Tuesday, 19 June 2018

New super-slick kiosk mode with Windows 10 and Intune

It's been a while since I implemented Windows 10 kiosk mode and I remember that it previously wasn't a trivial task. There were quite a few steps involving AssignedAccess CSP and OMA-DM policy. I have to implement some single app browser-based kiosks (extranet only) for a customer next week so I figured that I'd have a look at how the solution has improved and I'm very impressed. It's so easy and now fully automated. This has been made possible by the introduction of the new Kiosk Browser app. This is so simple to configure and it took me about 10 minutes to configure the solution.

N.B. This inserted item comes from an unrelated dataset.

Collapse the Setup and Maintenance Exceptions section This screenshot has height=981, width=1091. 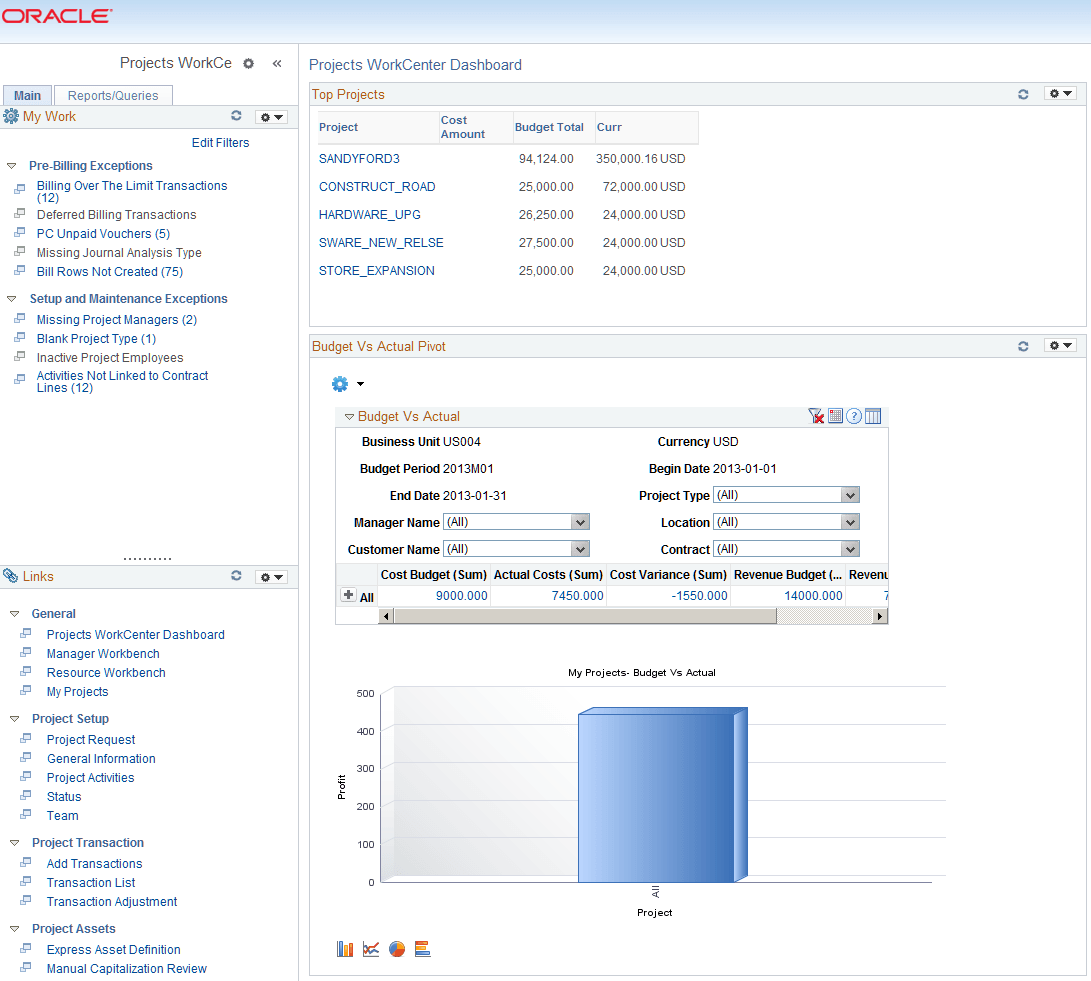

So what is this new browser that was published recently? The Kiosk Browser app (supported on W10 v1803 and later) can be found in the Microsoft Store for Business and has the following description:

"Kiosk Browser is a tool for IT departments, intended to be used with assigned access to create a kiosk browsing experience. Kiosk Browser is great for presenting interactive web apps and digital signage content. It is built on Microsoft Edge and allows IT to tailor the experience and apply restrictions such as allowed list of URLs and disabling navigation buttons. Kiosk Browser can be configured using runtime provisioning packages created from Windows Configuration Designer (also available in the store) or by using a modern management tool such as Intune. Search for “Guidelines for choosing an app for assigned access” to refer to our documentation for more details".

Getting the Kiosk Browser app

Launch the Microsoft Store for Business and search for the app

Select Get the app

Now Sync the MSfB apps with Intune.

Remember you must have added (and activated) Intune as a management tool first.

The app is now available in the Intune console.

Assign the app to a group containing the kiosk devices.

The app is installed on a device and can be seen in the start menu (you won't find it in Programs and Features).

The app can be manually launched

We can see that some configuration is required. We will do this using an Intune kiosk profile.

Intune Kiosk profile.

The What's new in Microsoft Intune for week on June 4 2018 tells us about a new kiosk profile. 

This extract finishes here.